Le tribunal de commerce de Lille Métropole doit se prononcer sur cette demande, qui vise à permettre à Arc de s'adapter à un environnement de marché difficile. Le directeur général de l'entreprise évoque la nécessité de transformer en profondeur le modèle de l'entreprise, ce qui passera par une restructuration importante incluant une réduction des effectifs.

Selon un délégué syndical de la CGT, plusieurs centaines d'emplois pourraient être menacés en raison de la situation économique difficile de l'entreprise. Les facteurs tels que la baisse de la consommation, la baisse du pouvoir d'achat et la concurrence des produits importés d'Asie sont pointés du doigt comme des éléments aggravants de la situation d'Arc France. ## Projet de reprise pour Arc
M. Specque, représentant d'Arc, exprime des inquiétudes concernant les coûts élevés de la société. Il estime qu'une intervention du gouvernement est nécessaire pour protéger les frontières et limiter l'importation de produits bon marché.

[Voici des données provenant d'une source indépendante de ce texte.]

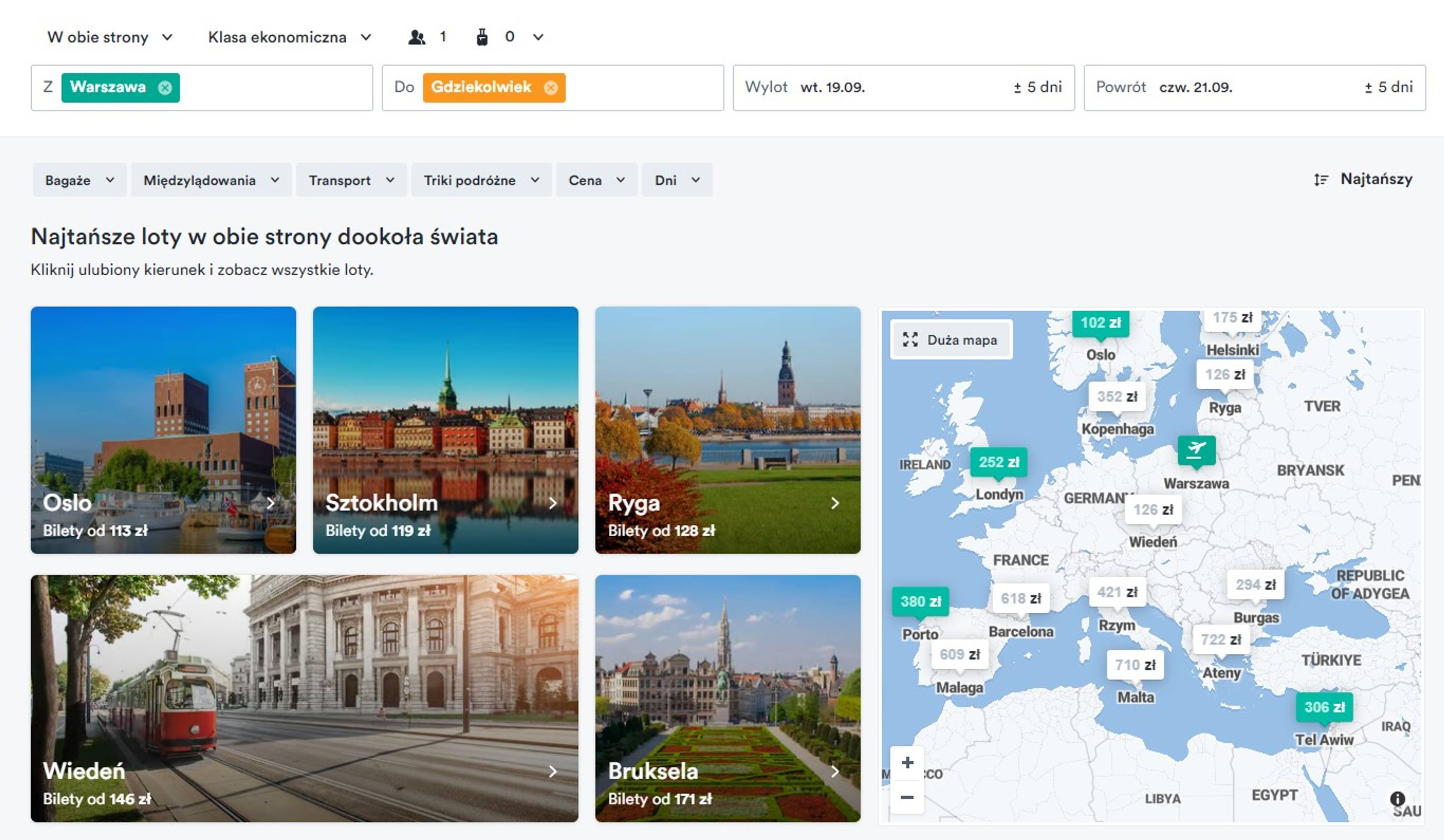Click Najtańszy sort order
Screen dimensions: 1444x840
coord(1363,179)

Timothée Durand propose un projet sérieux de reprise
Timothée Durand, membre d'une famille de propriétaires historiques d'Arc, envisage un projet de reprise de la société. Cette offre est qualifiée de "sérieuse" et "réaliste" par l'entreprise.
Le ministre délégué à l'industrie, Sébastien Martin, promet de surveiller attentivement les conséquences sociales de cette procédure. Il prévoit de rencontrer Timothée Durand et examiner sérieusement toutes les autres offres de reprise potentielles.
Arc, une société en difficulté
Fondée en 1825, Arc est spécialisée dans la production d'ustensiles pour la table. Le groupe, confronté à des difficultés depuis les années 2000, a vu ses effectifs fortement diminuer à Arques.
Les récents événements tels que la pandémie de Covid-19, l'augmentation des coûts de l'énergie et les inondations ont accentué les problèmes financiers d'Arc. Malgré un plan de refinancement validé en avril, la société reste fragile et en quête de solutions pour assurer sa pérennité.